Ölü doğan çocuğun da adı konulur, yıkanıp bir bezle sarılır, fakat cenaze namazı kılınmadan defnedilir.
Büyük Hanefî âlimlerimizden İmam Kasânî hazretleri, Bedâiu's-Sanâi' fî Tertîbi'ş-Şerâi' isimli muhallet eserinde, İmam Ebu Yusuf’tan (rahımehumallah) naklen şöyle der:
“Ölü olarak doğan çocuk yıkanır ve isim verilir, fakat cenaze namazı kılınmaz.” [Bkz. a.g.m. ve e., 1, 302]
Kendisinde ses, nefes, hareket gibi hayat belirtisi olan düşük çocukların yıkanması vâciptir. Azâları tam teşekkül etmiş, ölü doğan çocuk da yıkanır. Azâları tam teşekkül etmemiş düşükler ise, yıkanmaz. Bir beze sarılıp isimsiz olarak gömülürler. Cenaze namazı da kılınmaz.
Hanefî mezhebine göre; çocuk, doğumdan sonra bir ses çıkarıp da öldüyse, yani doğduğunda canlı olur ve hemen ölürse, adı verilir, yıkanır ve cenaze namazı kılınır. Ancak hiç hayat emaresi / yaşama işareti olmamışsa, yani ölü alarak doğmuşsa isim verilir, yıkanır ve bir beze sarılarak cenaze namazı kılınmadan gömülür.
Büyüklerin kabrinde olduğu gibi çocuğun da kabrinin belli olması için baş ve ayak uçlarına taş konularak belirlenmesi gerekir. Bunlhar için akika / nesike kurbanı kesmek icap etmez.

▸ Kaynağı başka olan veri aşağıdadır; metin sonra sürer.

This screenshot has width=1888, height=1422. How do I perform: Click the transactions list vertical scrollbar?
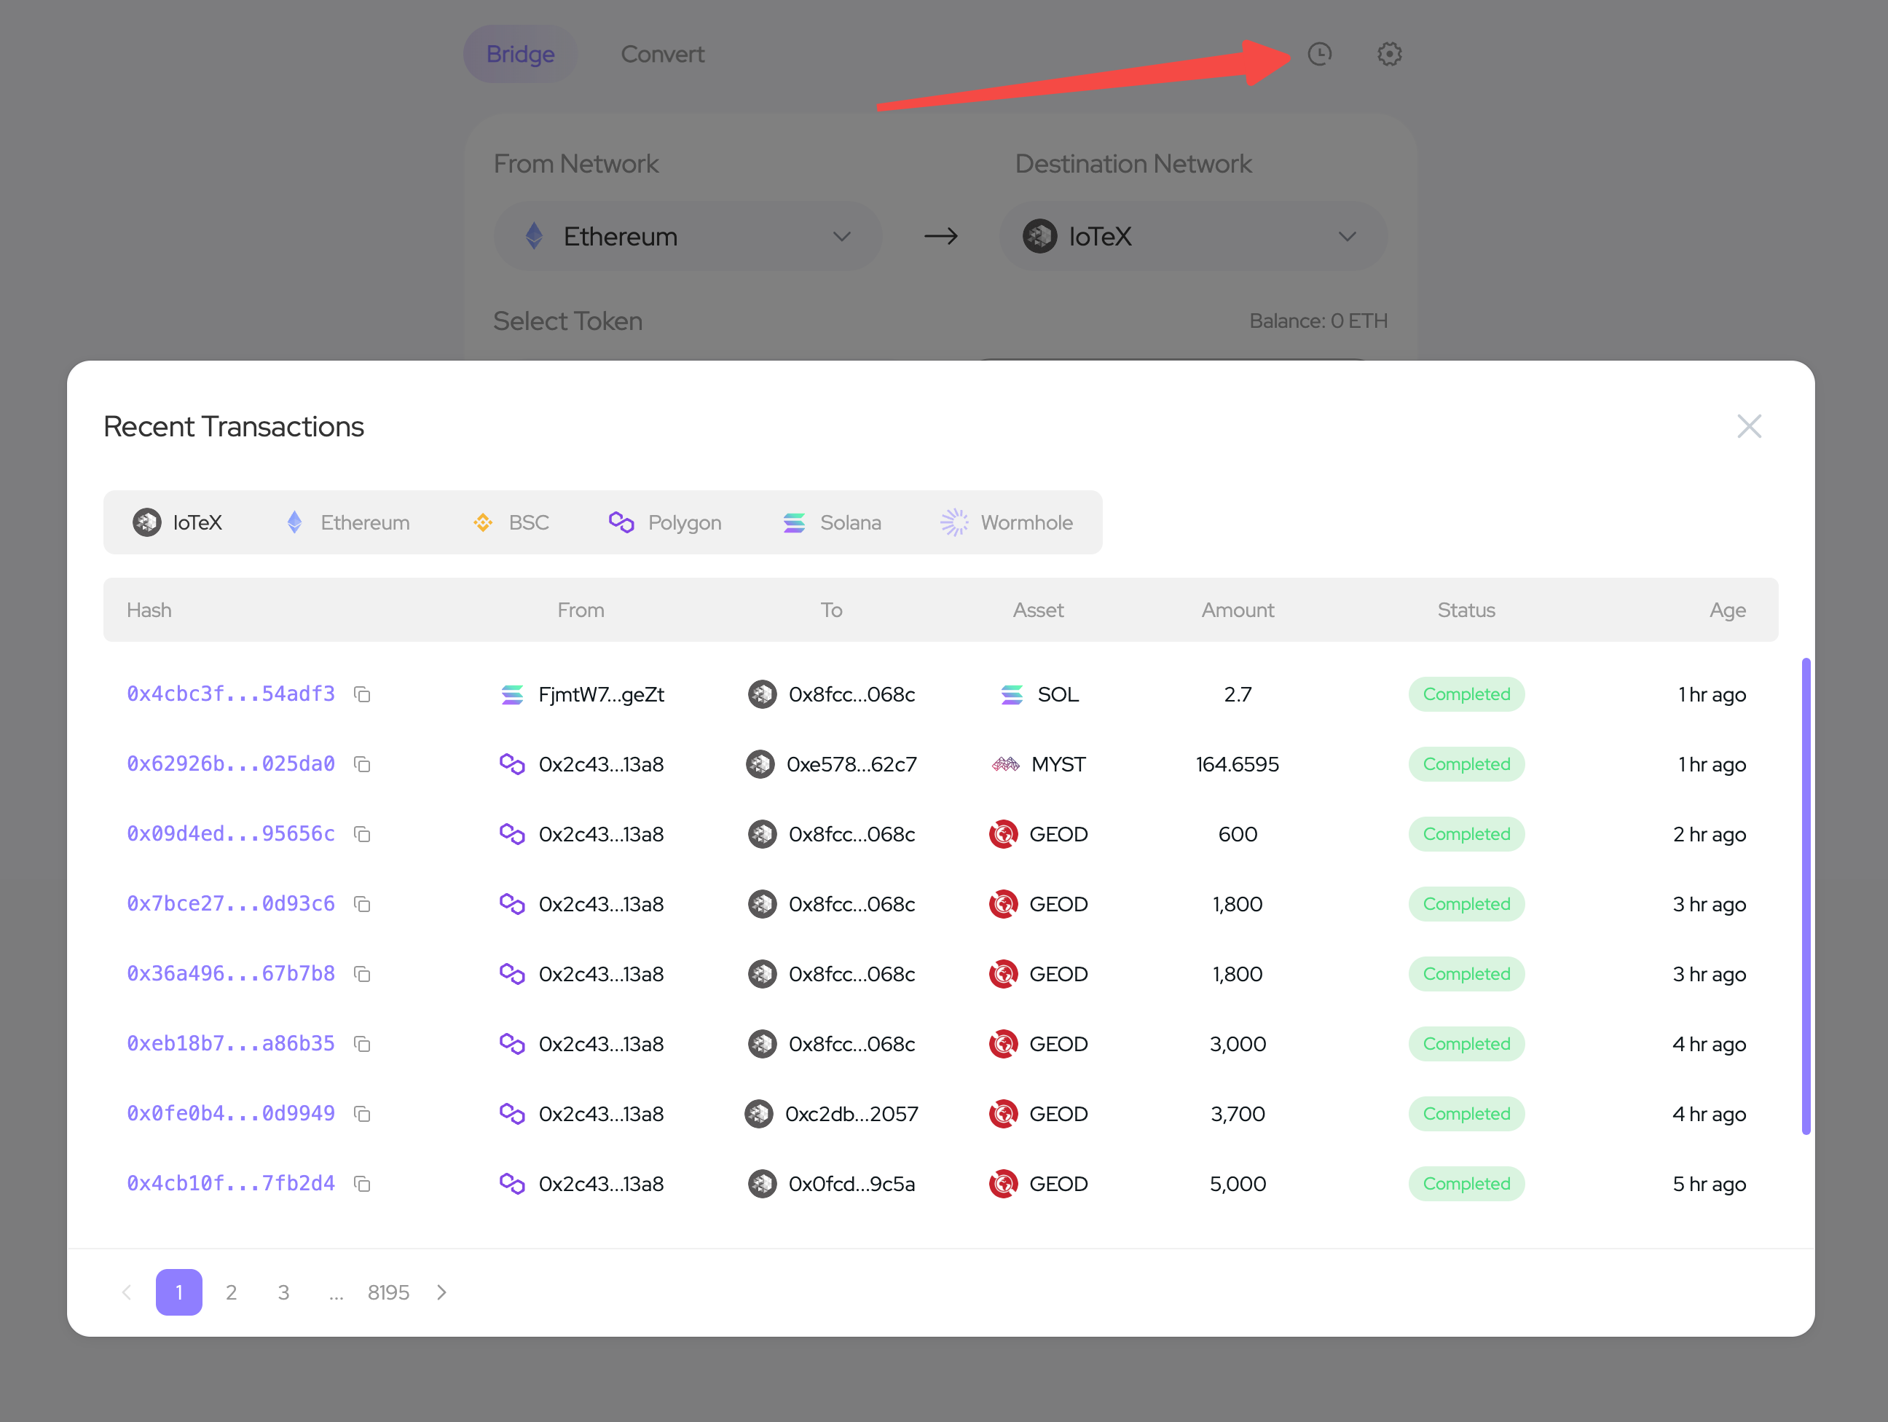point(1806,896)
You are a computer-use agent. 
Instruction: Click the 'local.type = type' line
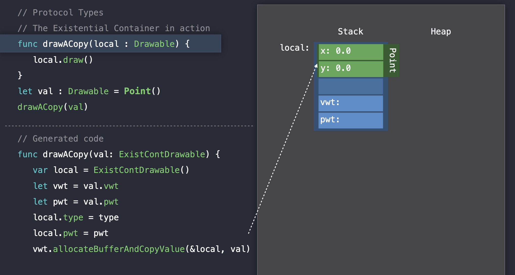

Şâfiîler’e göre ise, çocukta canlılık alameti görülmezse (anne karnında) dört ayı doldurmuş olması halinde yıkama, kefenleme ve defin işlemleri yapılır, cenaze namazı kılınmaz.
Hanbelîler’e göre dört ayı doldurmuş olarak doğan bir çocuk yıkanır ve cenaze namazı kılınır.
Mâlikîler ise hayat alâmeti göstermeyen çocuğun namazının kılınmayacağı görüşünü benimsemişlerdir. Kefenlenemeyecek ve cenaze namazı kılınamayacak durumda olanlar da bir kumaş parçasına sarılarak defnedilir.